EXCERPT.

%%

A few weeks ago I posted on a small altar to Omoto in a neighbouring village and asked if anyone would be interested in seeing the shamanic kagura that is associated with Omoto. On person said yes, so this is for them. I apologize for the quality of the photos and videos. They are from twenty years ago.
Omoto is carried to the village shrine, a Hachimangu at the far end of the village. Omoto Kagura was introduced in to the area by yamabushi and they took the same form of shamanic rituals all across the country. I have found remnants of yamabushi kagura throughout western Japan and Kyushu, and am reliably informed it was also widespread in the north of Japan. When the yamabushi and their shamanism was outlawed in the late Meiji period it disappeared everywhere, except in this remote part of Shimane.
Omto is then placed on an altar in the shrine. The shelves with white cloth are for the offerings that will later be ceremonially offered to Omoto by the villagers and priests. I have seen the offering for normal annual matsuris, and for the Omoto rituals there are 3 to 4 times as many offerings.
Many shrines in the area do not have a full-time shinto priest, but for Omoto all the priests of the county take part. Omoto Kagura takes place either every 4, 5, 6, or sometimes 7 years, depending on the village tradition. A similar shamanic kagura takes place in Hiba, high in the mountains of Hiroshima near the Shimane border, but only every 33 years.
An altar is set up in the corner of the ceremonial space, under the tengai, the canopy over the dance area. I believe this altar is in the NW corner but I could be mistaken.
Masked, theatrical kagura is performed as an interlude while the priests retire and rest. This was the origin of the theatrical kagura now commonly performed. It was in between the shamanic dances performed by priests, ne shugenja.
More rituals, many involving a very large Onusa, a kind of purification wand, and then Omoto is taken dowm from tha altar and the priests perform Tsunanuki wherein Omoto is taken on a figure 8 route around the sacred area.
The video below is from a different performance at a nearby shrine on another occasion.
More theatrical dances and then my favorite, the Tengai dance.
The tengai is the canopy above the dance area and the streamers are what the kami descend through to animate the dancers in nornal kagura. For Omoto there are a series of boxes with scrolls attached within the tengai and the priests operate ropes that allow the boxes to descend and ascend.
As the dance progresses the boxes begin to swing more violently and by the end of the dnce ripped pieces of the tengai litter the floor. This is by far my favorite of the various Omoto dances and I am not aware of anything even remotely similar anywhere else in Japan.
Not all the kagura dances by the villagers are masked and theatrical. Some dances, called shinji, are ritualistic in origin and include several purification dances etc. Another is the sword dance pictured below.
As the night progresses there are several more masked dances and several more ritual Omoto dances like Yudate and the Mat Dance, my second favorite dance.
The final dance, just before dawn, is the Jyoju, and this is when possession is most likely to occur. Some villages have the tradition a villager is chosen, always a male, sometime before the festival and will undergo numerous purifications and preparation. many villages however just leave it up to the kami to choose who to possess.

%%

DATA EXTRACT.

%%

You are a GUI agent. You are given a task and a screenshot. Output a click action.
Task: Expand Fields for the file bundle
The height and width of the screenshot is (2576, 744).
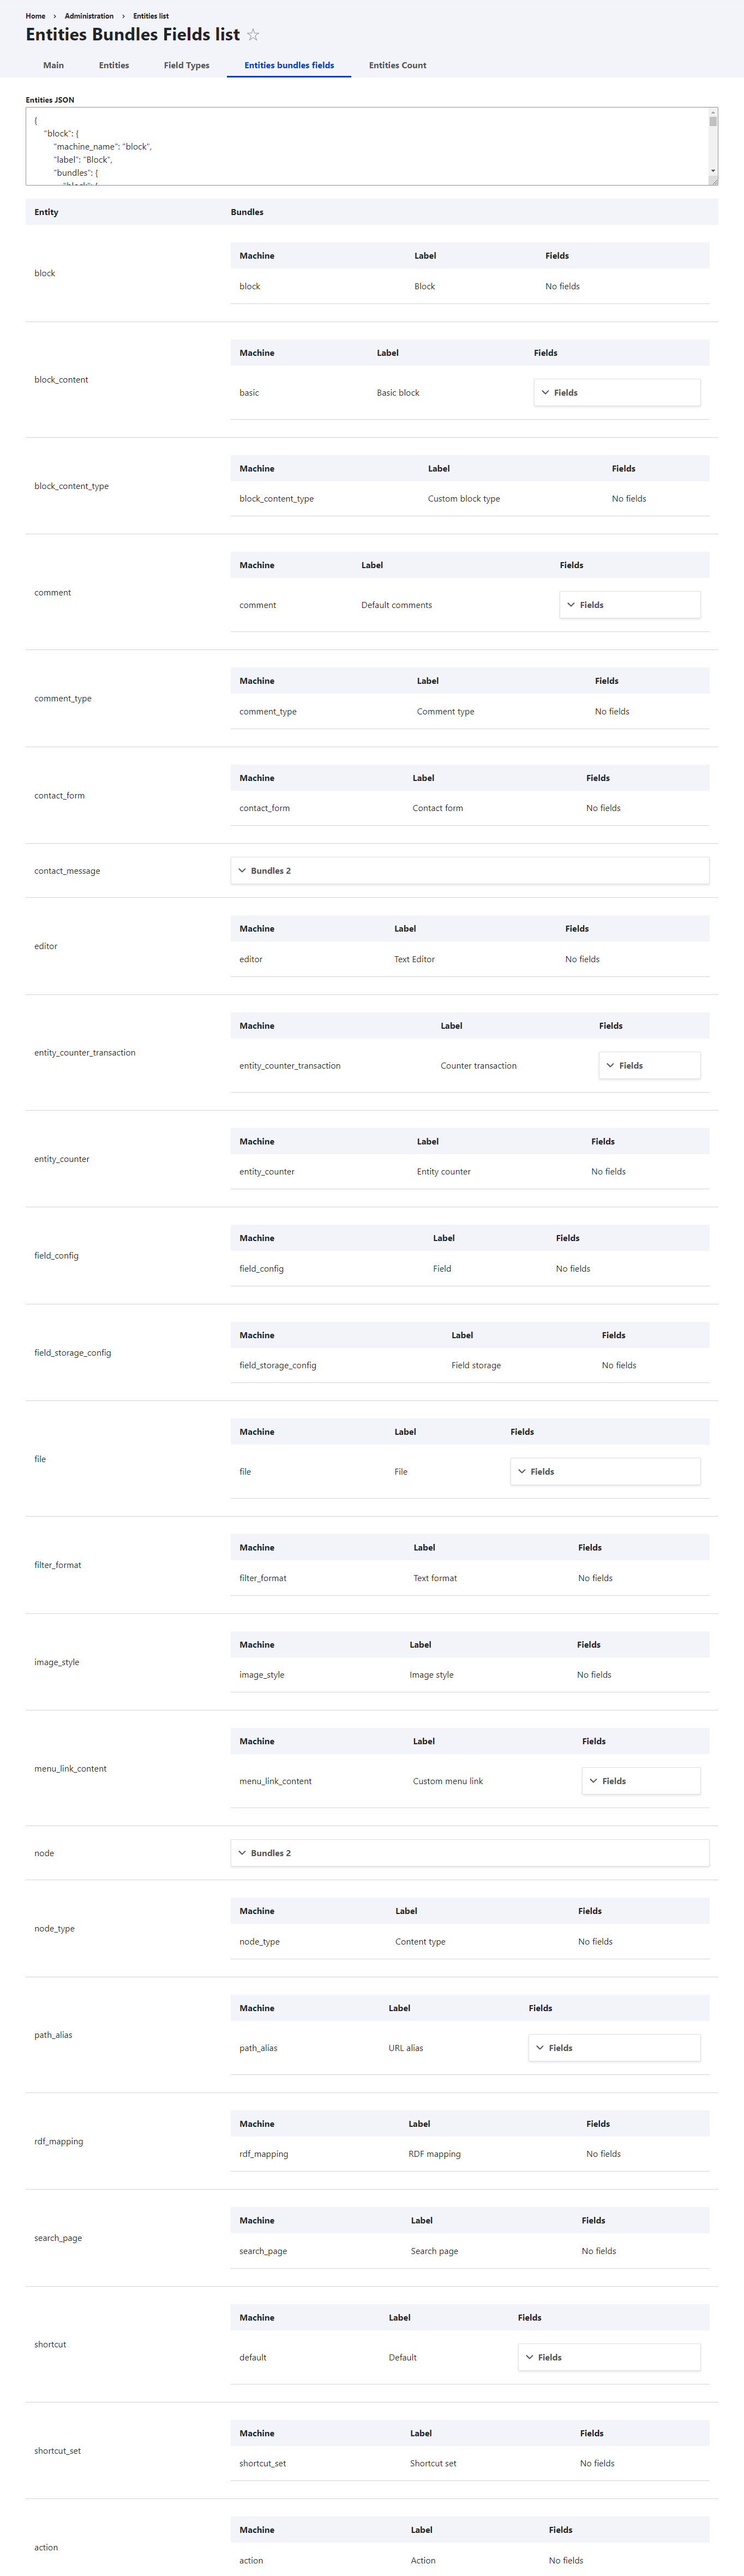(x=605, y=1472)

%%

Please explain, in one to three sentences, why masked, theatrical kagura is performed during Omoto Kagura according to the text on Omoto Kagura.

Masked, theatrical kagura is performed as an interlude while the priests retire and rest. It was placed between the shamanic dances performed by the priests, and this is where the theatrical kagura now commonly performed originated.